• [PROMPT] Copy every line from the material below that holds "computer".

• [INFORMATION GIVEN]
===
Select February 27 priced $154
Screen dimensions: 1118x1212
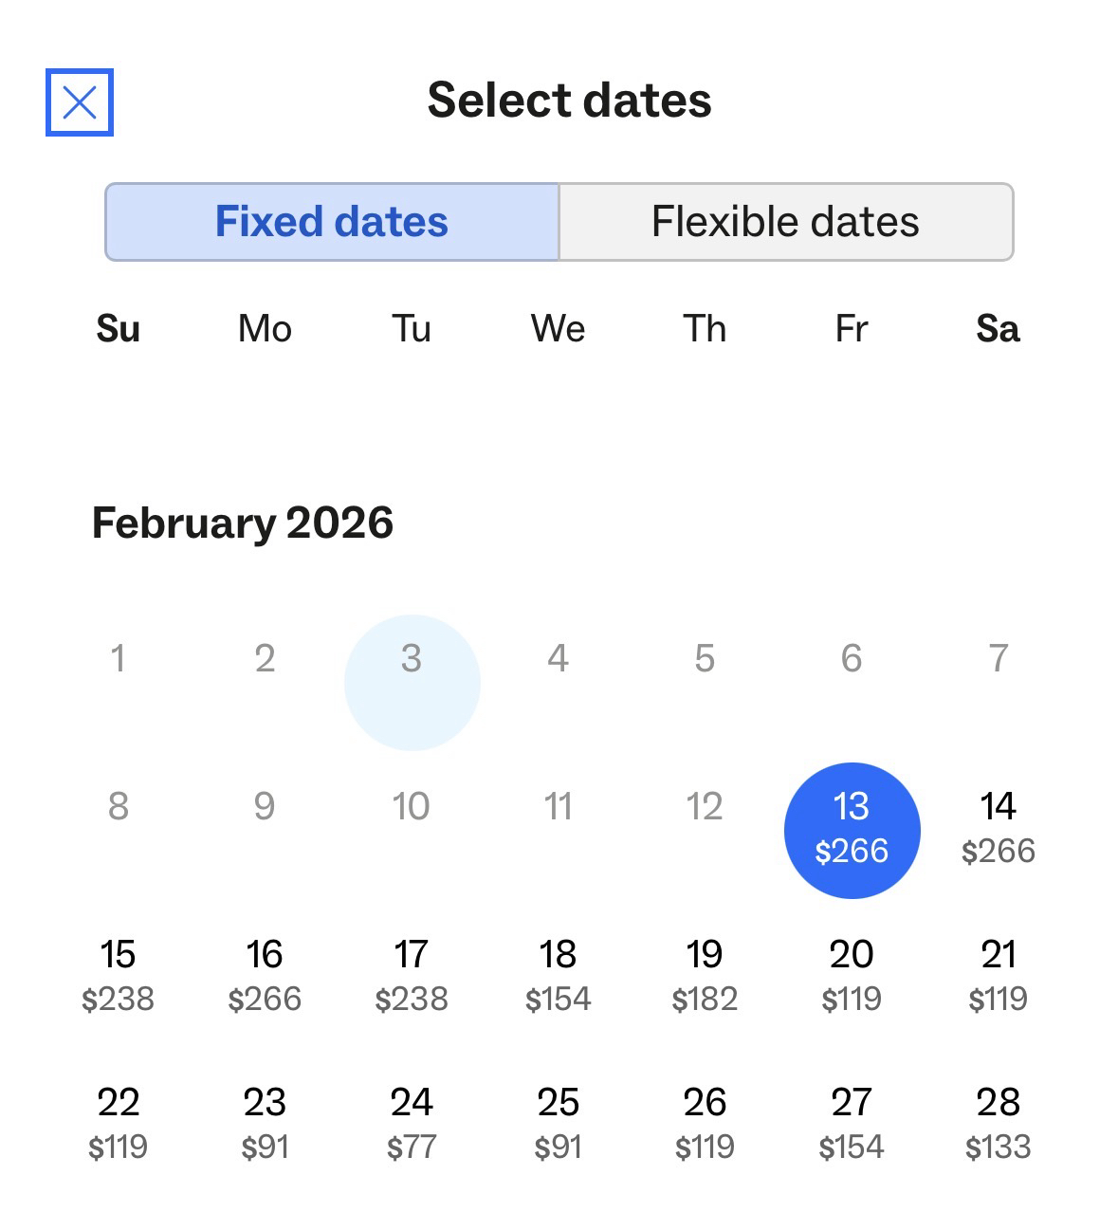(852, 1124)
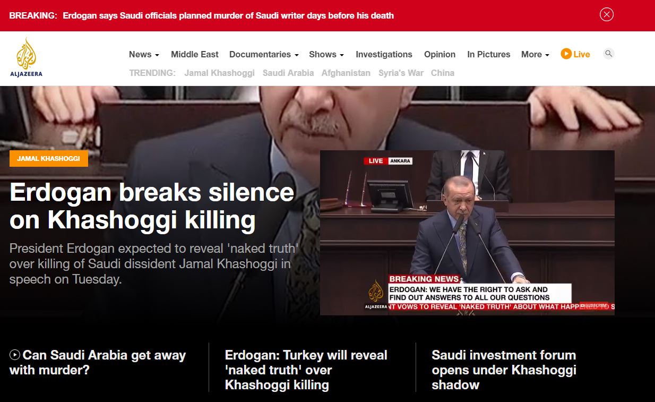The image size is (655, 402).
Task: Click Subscribe badge in the live video
Action: 594,305
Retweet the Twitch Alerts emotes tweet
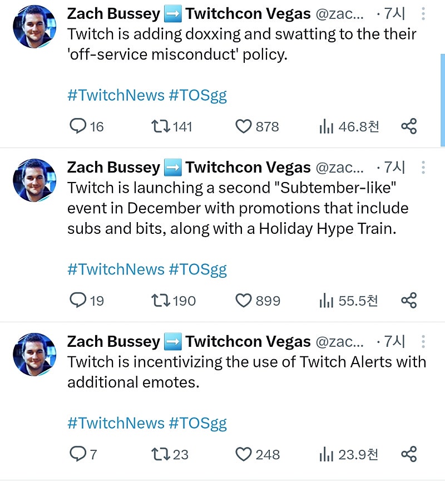The height and width of the screenshot is (486, 445). coord(160,454)
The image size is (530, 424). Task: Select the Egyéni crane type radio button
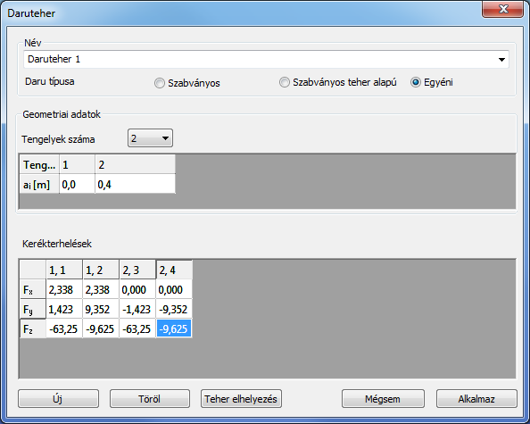pyautogui.click(x=416, y=82)
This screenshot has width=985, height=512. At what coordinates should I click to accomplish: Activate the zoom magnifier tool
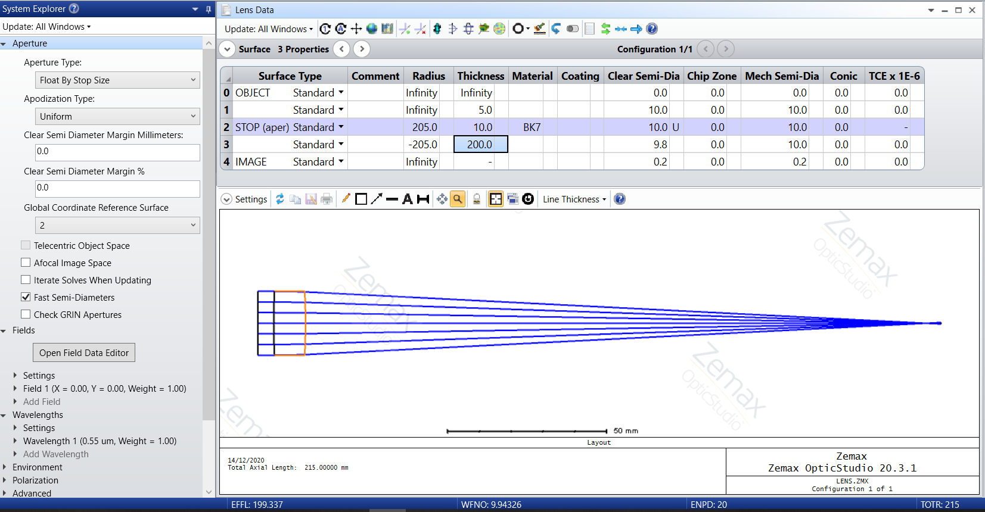click(458, 199)
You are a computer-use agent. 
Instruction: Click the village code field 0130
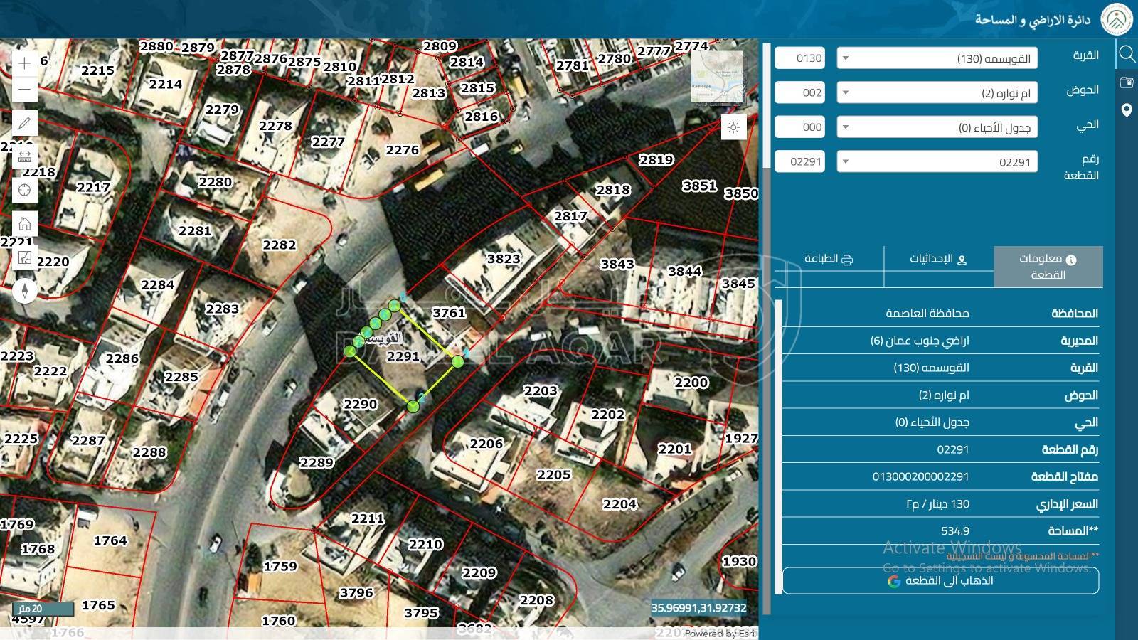[x=799, y=58]
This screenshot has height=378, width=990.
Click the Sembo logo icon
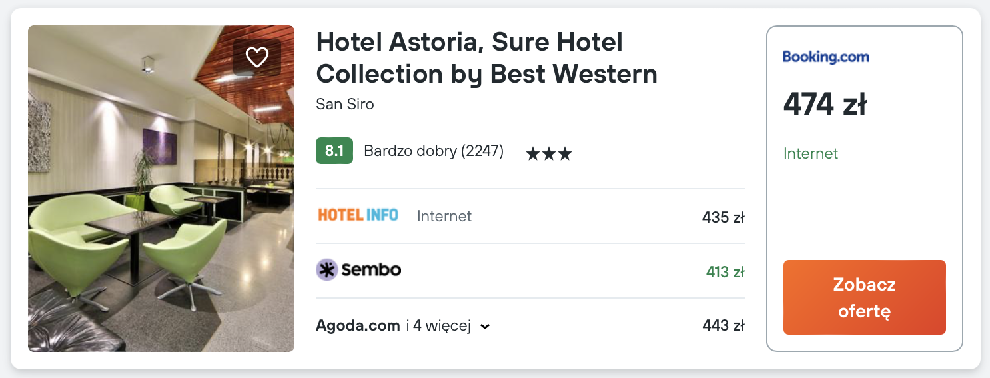point(326,269)
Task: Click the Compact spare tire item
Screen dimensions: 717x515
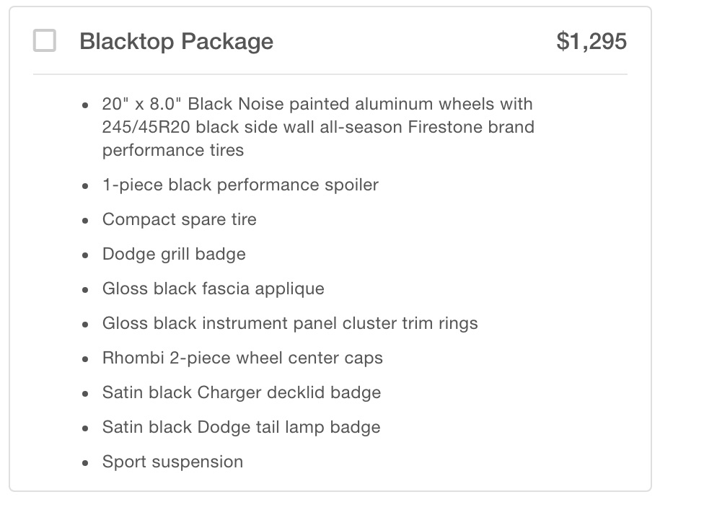Action: [179, 219]
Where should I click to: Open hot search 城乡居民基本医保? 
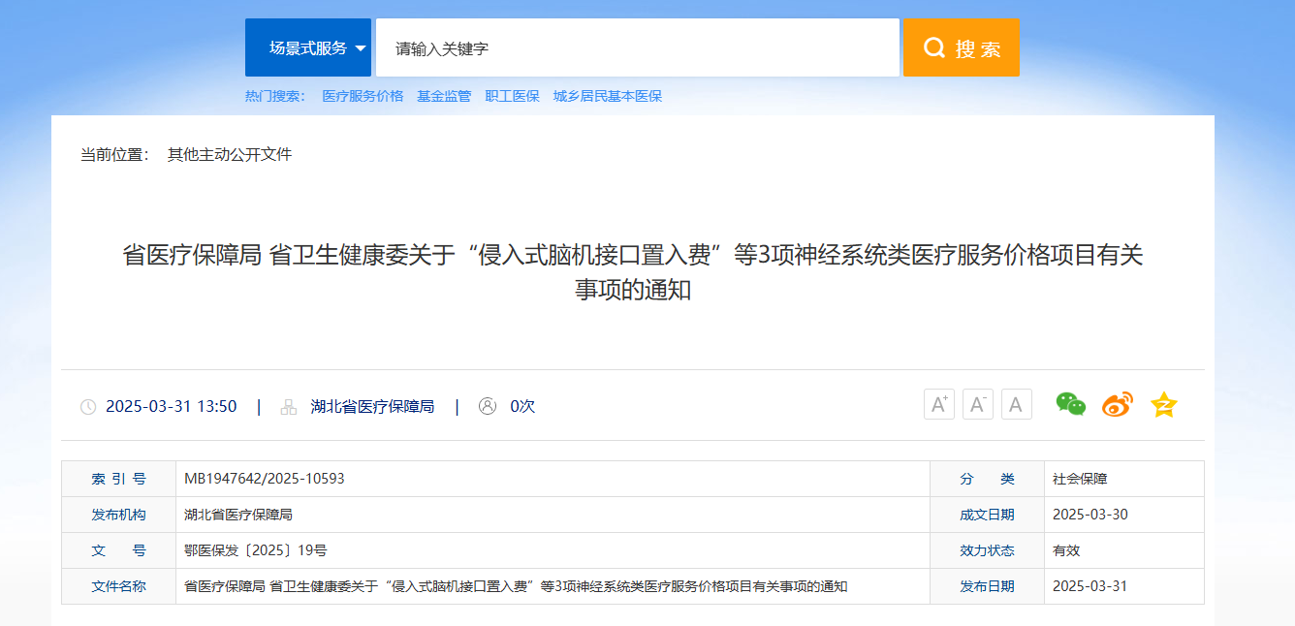tap(608, 96)
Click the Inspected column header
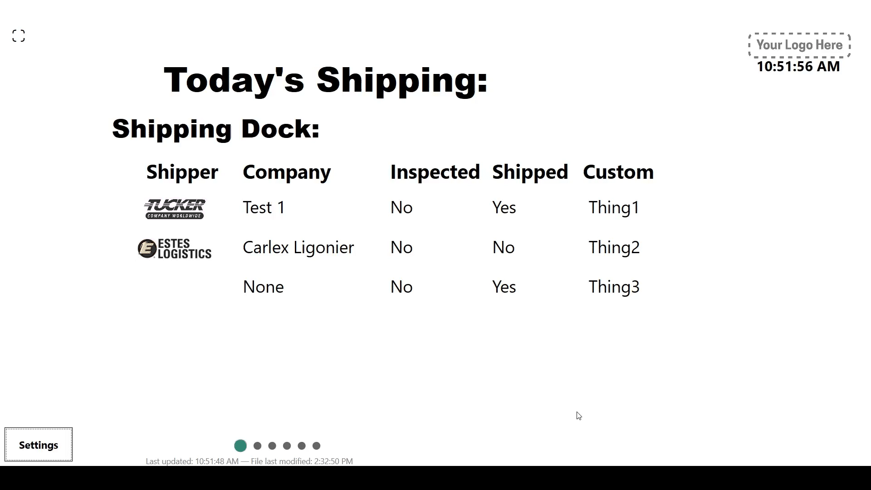 tap(435, 172)
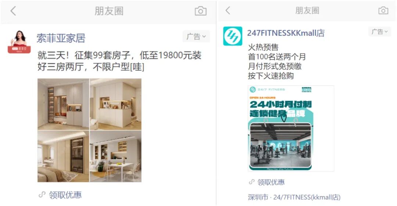View bottom-left bedroom wardrobe photo
This screenshot has height=206, width=397.
pyautogui.click(x=63, y=156)
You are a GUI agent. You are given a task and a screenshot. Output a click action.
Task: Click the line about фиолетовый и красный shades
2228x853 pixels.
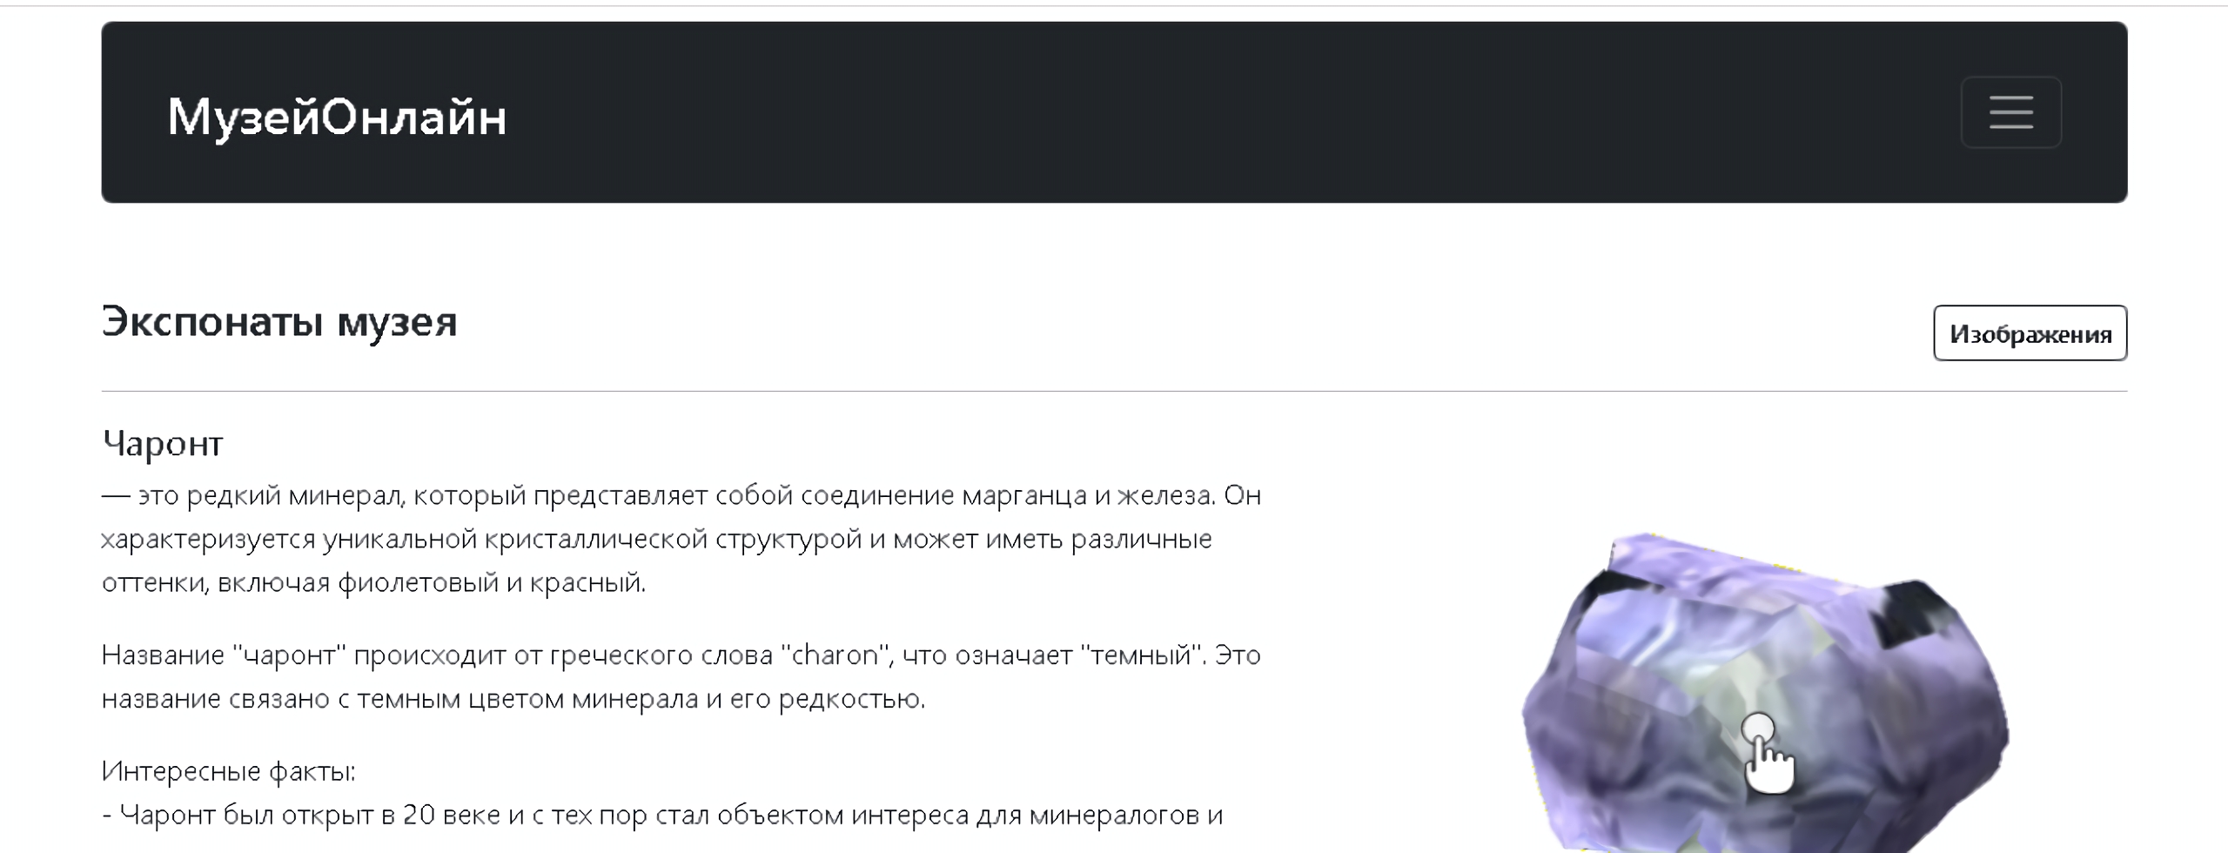click(374, 582)
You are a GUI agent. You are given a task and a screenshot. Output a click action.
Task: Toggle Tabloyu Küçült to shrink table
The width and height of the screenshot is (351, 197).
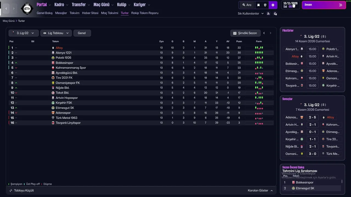tap(21, 190)
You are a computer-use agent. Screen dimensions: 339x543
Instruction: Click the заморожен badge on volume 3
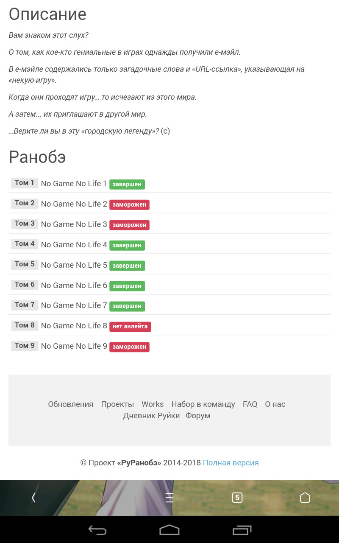click(x=129, y=225)
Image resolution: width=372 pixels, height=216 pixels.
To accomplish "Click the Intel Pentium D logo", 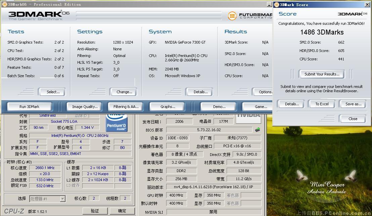I will (116, 122).
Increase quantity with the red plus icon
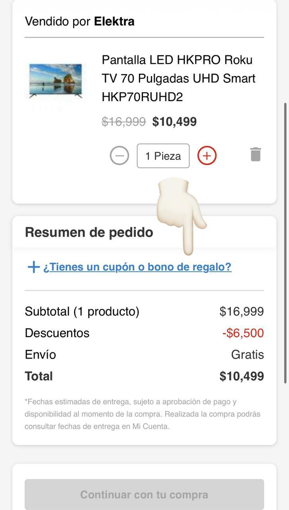289x510 pixels. click(207, 155)
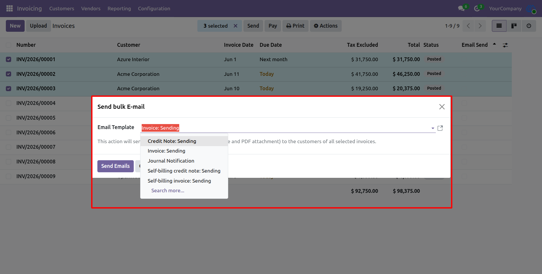Image resolution: width=542 pixels, height=274 pixels.
Task: Uncheck invoice INV/2026/00003 checkbox
Action: coord(9,88)
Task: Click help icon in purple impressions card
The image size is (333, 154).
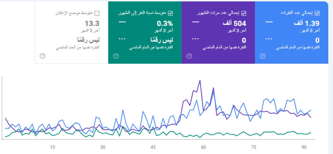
===
• [SOLUTION TO THIS TASK]
You are a computer-use agent. 
You are a computer-use agent. Screen dimensions: 339x543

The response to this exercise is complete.